• _Tareas por realizar_
• A. Anota del texto sobre el cuidado de los ancianos todo lo que va desde "Ahora bien, cuando" hasta "en el escaparate.", sin cambiar nada.
• B. Retoma el texto sobre el cuidado de los ancianos y prosíguelo a partir de su última oración.

• _Sección de texto_
---------------

Esa comprensión del asunto han de asumirla los que abrazan esa etapa de su paso por la Tierra y también quienes los rodean. En las actuales condiciones de la vivienda en Cuba es común (en el 2025 el 25% de nuestra población pertenecerá a la tercera edad) la convivencia de hasta tres generaciones de familiares bajo un mismo techo, pero si cada una de ellas pretende que sus conceptos y criterios prevalezcan a toda costa, será muy difícil disfrutar de una armonía hogareña.

Los más jóvenes —los hijos y los nietos— vitales, productivos, y llenos de sueños por realizar, han de tener muy presente que los abuelos no son como un mueble viejo al cual se le arrincona porque ya no aportan como en el pasado. En tanto el envejecimiento gana terreno en la naturaleza humana, mayores serán los puntos de apoyo que los descendientes debemos ofrecer a quienes durante décadas fueron el soporte e inspiración del núcleo en donde crecimos y nos desarrollamos, aunque aumenten la cantidad y calidad de los hogares de ancianos existentes hoy día, como otra opción para atender a la tercera edad.

DEDICACIÓN Y ESTRÉS

Gracias a los programas de salud, a la labor de los círculos de abuelos y al constante hincapié en la necesidad de hacer ejercicios, hoy muchos hombres y mujeres llegan a su séptima u octava décadas de vida con capacidad para valerse por sí mismos, se les ve animosos, dispuestos a compartir junto a la familia y los vecinos del barrio. En cualquier lugar de la Isla donde reside un octogenario se convierte en un símbolo para la comunidad, son dignos de admiración y respeto.

Ahora bien, cuando una persona abraza o rebasa los 90 años, la comprensión sobre sus limitaciones tiene que incrementarse. La catarata —si no se operó a tiempo— merma en buena medida su visión; también disminuyen sus posibilidades de escuchar (si se les grita pueden sentirse avasallados); reconocen el mundo que les rodea por mediación del tacto (no se les debe cambiar de lugar los muebles u otros objetos de la casa que les sirven de guía), en tanto surge con frecuencia en ellos —sin proponérselo— el desánimo, el sobrecogimiento, la aprensión, suelen pasar horas y horas retirados en su habitación, rodeados de sus íntimos recuerdos o cambiando de sitio constantemente las cosas guardadas en el escaparate.

Aquí entra a jugar muy en serio la dedicación de el o los familiares acompañantes, quienes en no pocas ocasiones alternan esta tarea con sus deberes como trabajadores. Asumen una especie de doble turno, por lo que requieren de una preparación síquica y física capaz de resistir agotadoras jornadas, sin límite en el tiempo.

---------------

• _Contenido de datos_
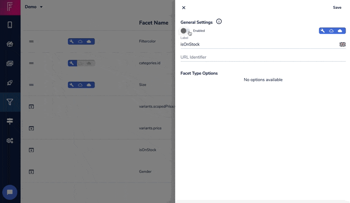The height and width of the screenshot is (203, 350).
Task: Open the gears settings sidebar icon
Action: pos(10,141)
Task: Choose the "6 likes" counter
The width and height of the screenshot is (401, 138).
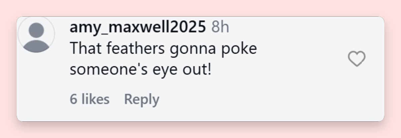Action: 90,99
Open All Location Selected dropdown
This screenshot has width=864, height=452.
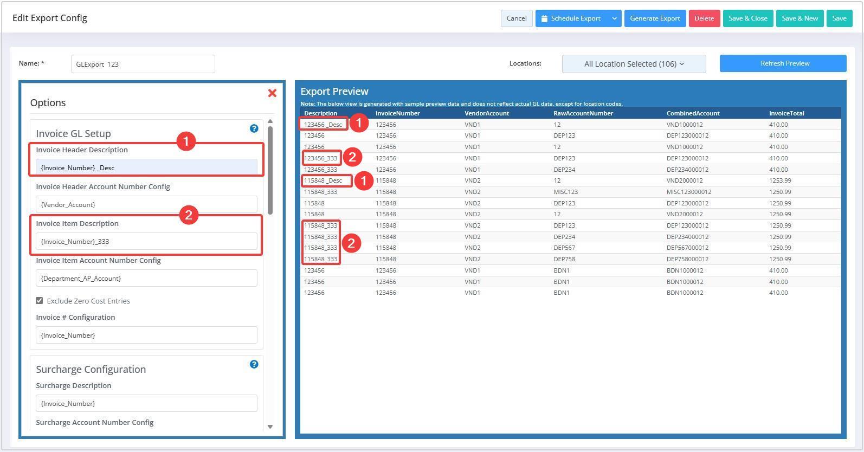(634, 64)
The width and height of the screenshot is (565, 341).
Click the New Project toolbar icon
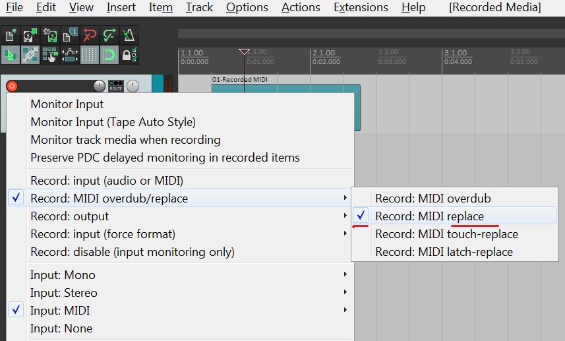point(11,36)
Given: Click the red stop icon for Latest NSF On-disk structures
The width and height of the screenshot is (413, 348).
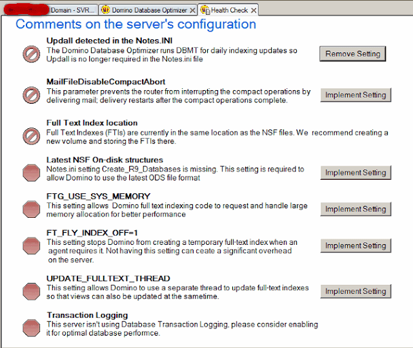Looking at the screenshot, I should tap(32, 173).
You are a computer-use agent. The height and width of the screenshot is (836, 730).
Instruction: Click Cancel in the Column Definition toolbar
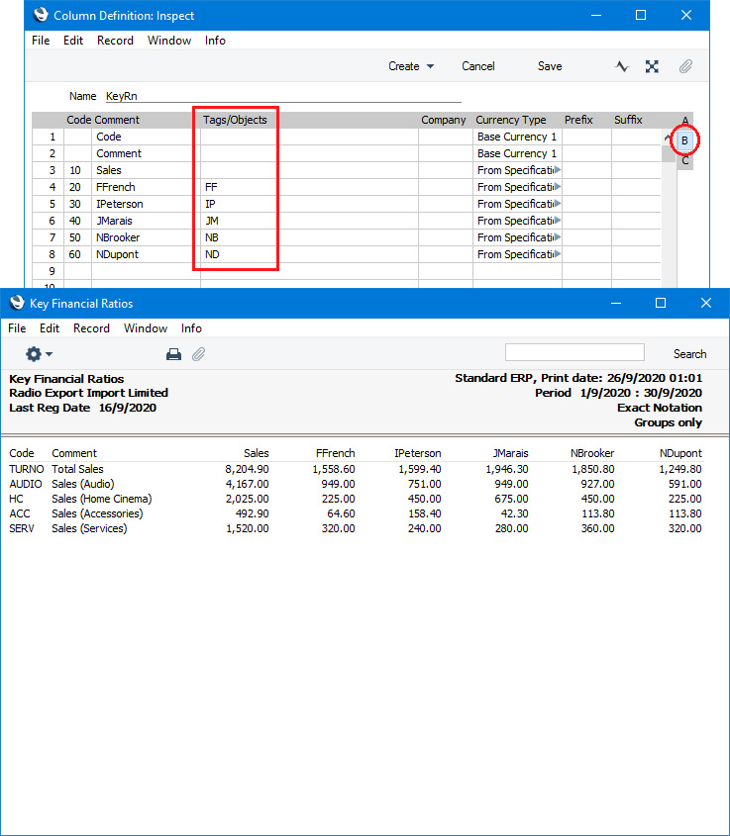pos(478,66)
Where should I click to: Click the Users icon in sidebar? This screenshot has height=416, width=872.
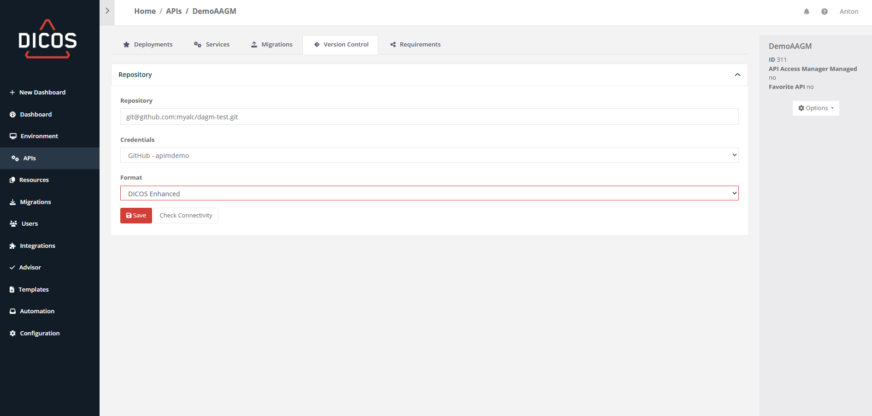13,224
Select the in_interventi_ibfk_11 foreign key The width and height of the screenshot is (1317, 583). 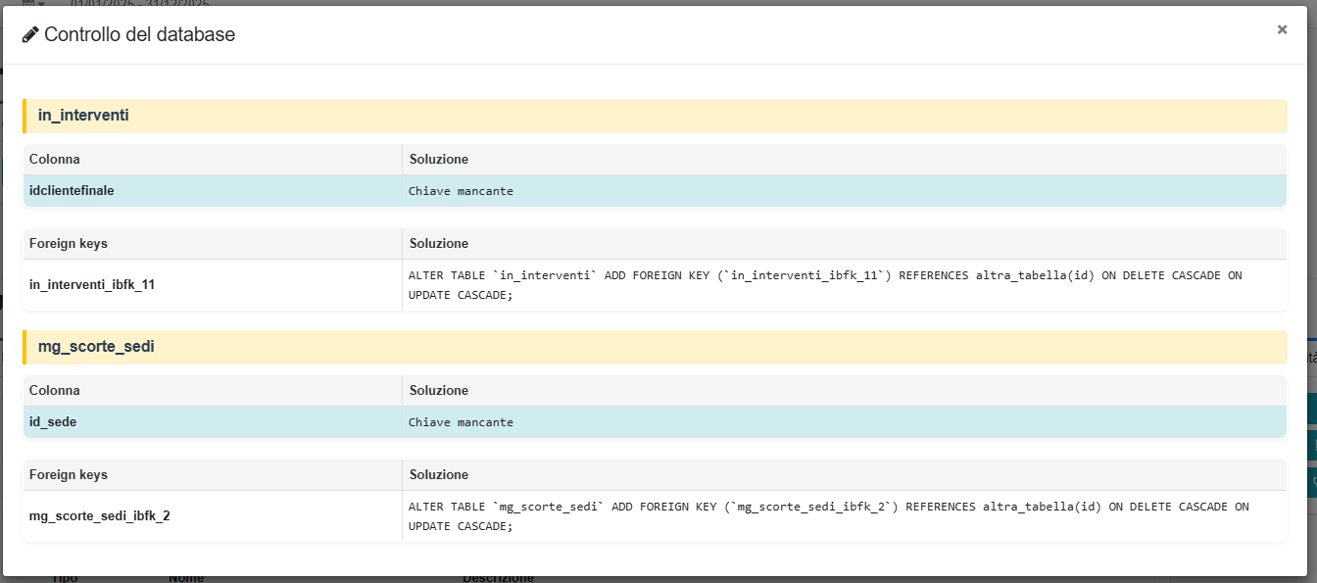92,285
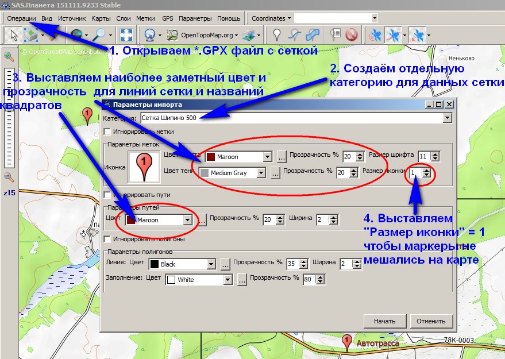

---------------

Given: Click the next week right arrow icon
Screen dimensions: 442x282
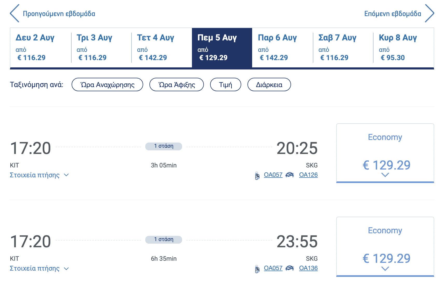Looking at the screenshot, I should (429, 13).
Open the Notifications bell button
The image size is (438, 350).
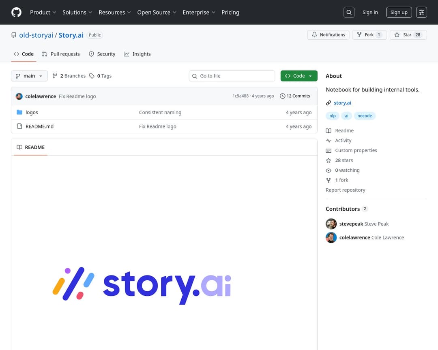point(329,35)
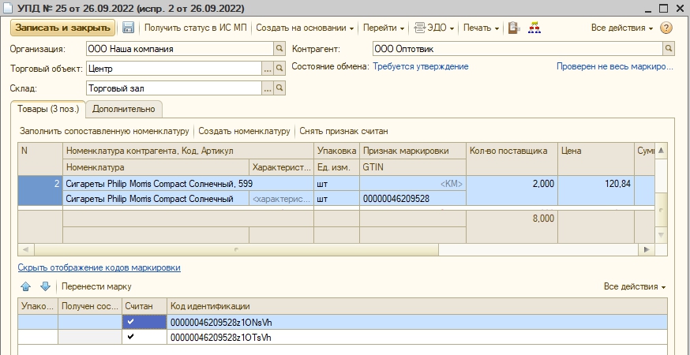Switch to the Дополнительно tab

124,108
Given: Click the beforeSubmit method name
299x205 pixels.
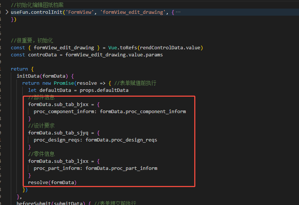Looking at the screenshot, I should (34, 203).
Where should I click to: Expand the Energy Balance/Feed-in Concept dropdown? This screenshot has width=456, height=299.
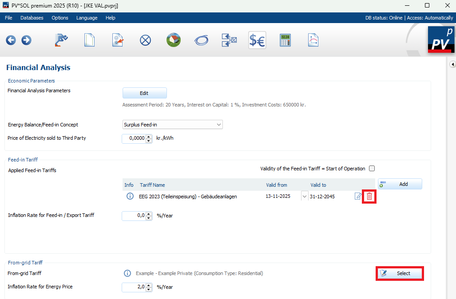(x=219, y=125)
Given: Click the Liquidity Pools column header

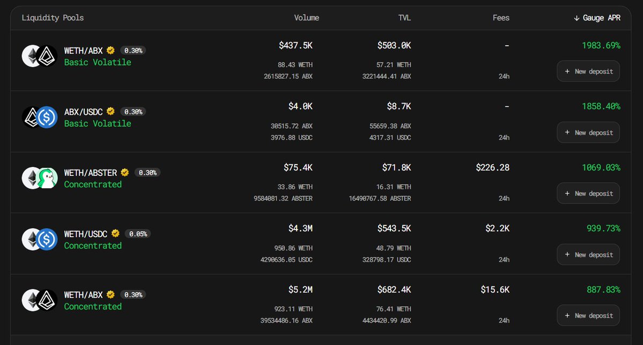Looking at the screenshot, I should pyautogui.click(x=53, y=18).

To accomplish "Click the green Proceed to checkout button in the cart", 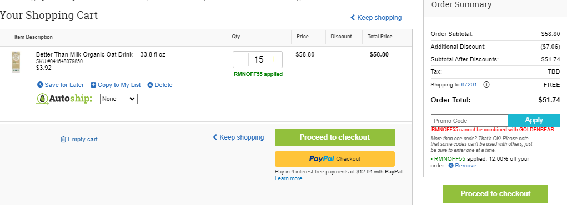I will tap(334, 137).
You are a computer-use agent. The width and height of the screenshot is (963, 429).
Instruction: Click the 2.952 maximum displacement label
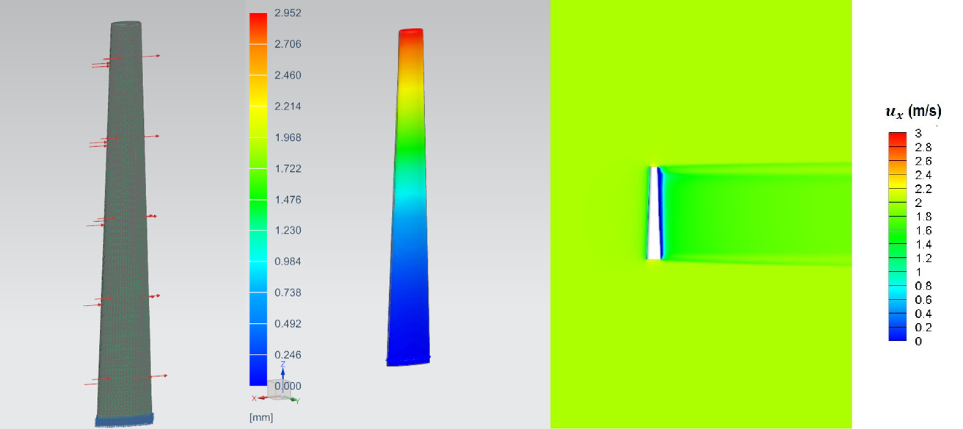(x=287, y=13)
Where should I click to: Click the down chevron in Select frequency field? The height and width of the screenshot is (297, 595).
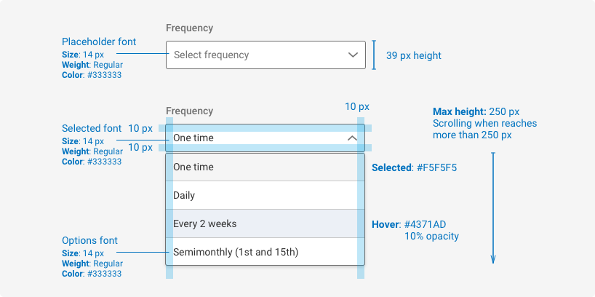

---------------

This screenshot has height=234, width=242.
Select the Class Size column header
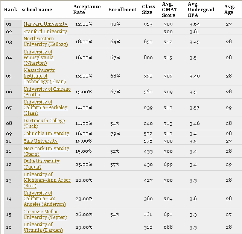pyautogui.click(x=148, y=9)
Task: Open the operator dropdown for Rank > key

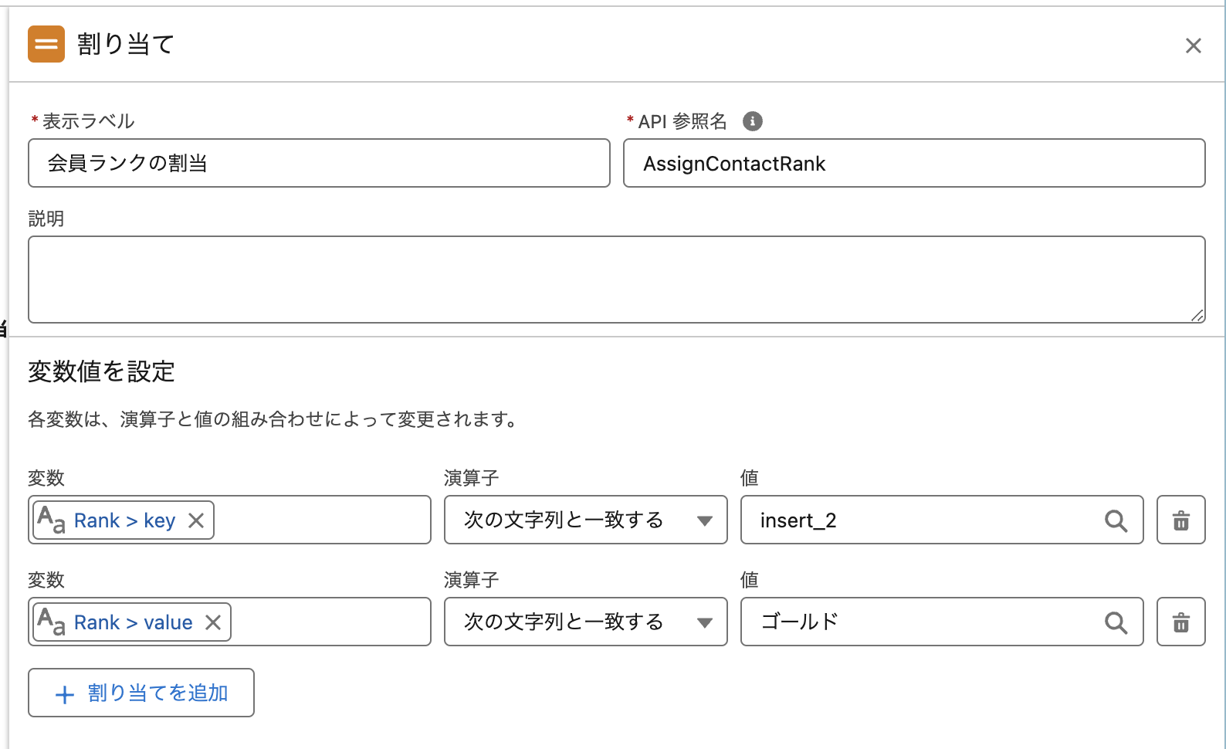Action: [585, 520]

---------------

• _Respuestas_
• A.
Ahora bien, cuando una persona abraza o rebasa los 90 años, la comprensión sobre sus limitaciones tiene que incrementarse. La catarata —si no se operó a tiempo— merma en buena medida su visión; también disminuyen sus posibilidades de escuchar (si se les grita pueden sentirse avasallados); reconocen el mundo que les rodea por mediación del tacto (no se les debe cambiar de lugar los muebles u otros objetos de la casa que les sirven de guía), en tanto surge con frecuencia en ellos —sin proponérselo— el desánimo, el sobrecogimiento, la aprensión, suelen pasar horas y horas retirados en su habitación, rodeados de sus íntimos recuerdos o cambiando de sitio constantemente las cosas guardadas en el escaparate.

• B.
Disímiles son las situaciones afrontadas en la convivencia junto a una persona de avanzada edad. Le llamarás la atención por algo hecho fuera de lugar, pero no está en condiciones de resolverlo; quizá olvide hasta el nombre de algunos de sus seres más queridos, aunque los reconozca por la voz; variará su apetito de la noche a la mañana; padecerá de insomnio o dormirá durante largas horas en el día; tendrá dificultad para hilvanar frases coherentes o mantener un diálogo, y su andar será impreciso, lento. A ello unamos que puede demostrar desinterés por el mundo circundante, lo que complica la posibilidad de mantenerlo a flote.

¿Cómo repercute esa situación en el acompañante? El estrés sostenido debido a la prolongación en el tiempo de esta responsabilidad, si no halla una válvula de escape (ejercitarse con regularidad y sentirse realizado en otros órdenes de la vida cotidiana), es el peor enemigo. La sobrecarga de preocupaciones, la ansiedad por tener todo resuelto (medicinas, alimentación, aseo, etc.), la presión sicológica por quedar bien ante el anciano, con su ética como ser humano, y no faltar a sus deberes laborales, se convierten en elementos habituales de un quehacer que no disfruta de día de asueto.

La convicción de por qué se afronta tal responsabilidad, reconforta, alimenta el espíritu y da fuerzas para seguir adelante en el deber de retribuir con el esfuerzo lo que años atrás los abuelos hicieron por nosotros. Pero a esos alicientes es imprescindible sumar una equilibrada relación trabajo-descanso y, para lograrla, en la medida de lo posible es preciso distribuir esa atención entre varios familiares. Ahí puede estar la respuesta a un tema que cada día es más frecuente en nuestros hogares.